ROWS
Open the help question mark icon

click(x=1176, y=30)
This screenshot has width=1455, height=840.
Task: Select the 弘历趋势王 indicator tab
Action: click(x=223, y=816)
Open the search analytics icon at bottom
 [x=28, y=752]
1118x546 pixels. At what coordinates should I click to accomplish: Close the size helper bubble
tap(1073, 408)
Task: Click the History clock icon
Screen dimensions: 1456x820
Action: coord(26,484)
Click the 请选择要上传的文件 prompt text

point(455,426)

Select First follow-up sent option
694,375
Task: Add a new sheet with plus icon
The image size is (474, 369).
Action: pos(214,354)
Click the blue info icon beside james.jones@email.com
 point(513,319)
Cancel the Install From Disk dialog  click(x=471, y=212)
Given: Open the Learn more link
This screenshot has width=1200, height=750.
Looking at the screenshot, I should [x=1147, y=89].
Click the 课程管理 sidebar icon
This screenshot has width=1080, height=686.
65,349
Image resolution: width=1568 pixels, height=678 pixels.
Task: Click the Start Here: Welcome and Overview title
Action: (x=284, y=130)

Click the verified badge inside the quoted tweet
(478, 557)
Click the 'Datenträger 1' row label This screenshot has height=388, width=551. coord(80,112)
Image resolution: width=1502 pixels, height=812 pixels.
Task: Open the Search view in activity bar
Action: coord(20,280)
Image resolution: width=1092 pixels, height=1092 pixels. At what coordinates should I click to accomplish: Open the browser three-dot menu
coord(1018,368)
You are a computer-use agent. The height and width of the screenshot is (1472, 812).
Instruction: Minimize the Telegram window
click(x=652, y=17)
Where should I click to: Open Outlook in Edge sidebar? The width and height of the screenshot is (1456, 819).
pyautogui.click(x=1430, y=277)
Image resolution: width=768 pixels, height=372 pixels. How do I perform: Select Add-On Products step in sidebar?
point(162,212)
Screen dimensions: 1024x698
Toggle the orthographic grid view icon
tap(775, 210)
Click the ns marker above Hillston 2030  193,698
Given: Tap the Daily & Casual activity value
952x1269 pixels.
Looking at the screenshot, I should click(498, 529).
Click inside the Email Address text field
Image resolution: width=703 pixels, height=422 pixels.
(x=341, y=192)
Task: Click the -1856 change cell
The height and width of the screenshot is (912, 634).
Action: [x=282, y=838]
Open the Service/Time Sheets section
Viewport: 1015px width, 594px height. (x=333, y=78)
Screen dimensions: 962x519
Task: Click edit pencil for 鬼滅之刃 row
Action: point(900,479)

AIM OF THE EXERCISE
Render the listing from the line with "Task: Click the History clock icon" up to and including the line with "click(x=652, y=17)" as a numbered list, leaving out blank lines.

OUTPUT
1. Task: Click the History clock icon
2. Screen dimensions: 1456x820
3. Action: coord(26,484)
4. Click the 请选择要上传的文件 prompt text
5. point(455,426)
6. Select First follow-up sent option
7. 694,375
8. Task: Add a new sheet with plus icon
9. The image size is (474, 369).
10. Action: pos(214,354)
11. Click the blue info icon beside james.jones@email.com
12.  point(513,319)
13. Cancel the Install From Disk dialog  click(x=471, y=212)
14. Given: Open the Learn more link
15. This screenshot has width=1200, height=750.
16. Looking at the screenshot, I should [x=1147, y=89].
17. Click the 课程管理 sidebar icon
18. This screenshot has width=1080, height=686.
19. 65,349
20. Image resolution: width=1568 pixels, height=678 pixels.
21. Task: Click the Start Here: Welcome and Overview title
22. Action: (x=284, y=130)
23. Click the verified badge inside the quoted tweet
24. (478, 557)
25. Click the 'Datenträger 1' row label This screenshot has height=388, width=551. coord(80,112)
26. Image resolution: width=1502 pixels, height=812 pixels.
27. Task: Open the Search view in activity bar
28. Action: coord(20,280)
29. Image resolution: width=1092 pixels, height=1092 pixels. At what coordinates should I click to accomplish: Open the browser three-dot menu
30. coord(1018,368)
31. You are a computer-use agent. The height and width of the screenshot is (1472, 812).
32. Instruction: Minimize the Telegram window
33. click(x=652, y=17)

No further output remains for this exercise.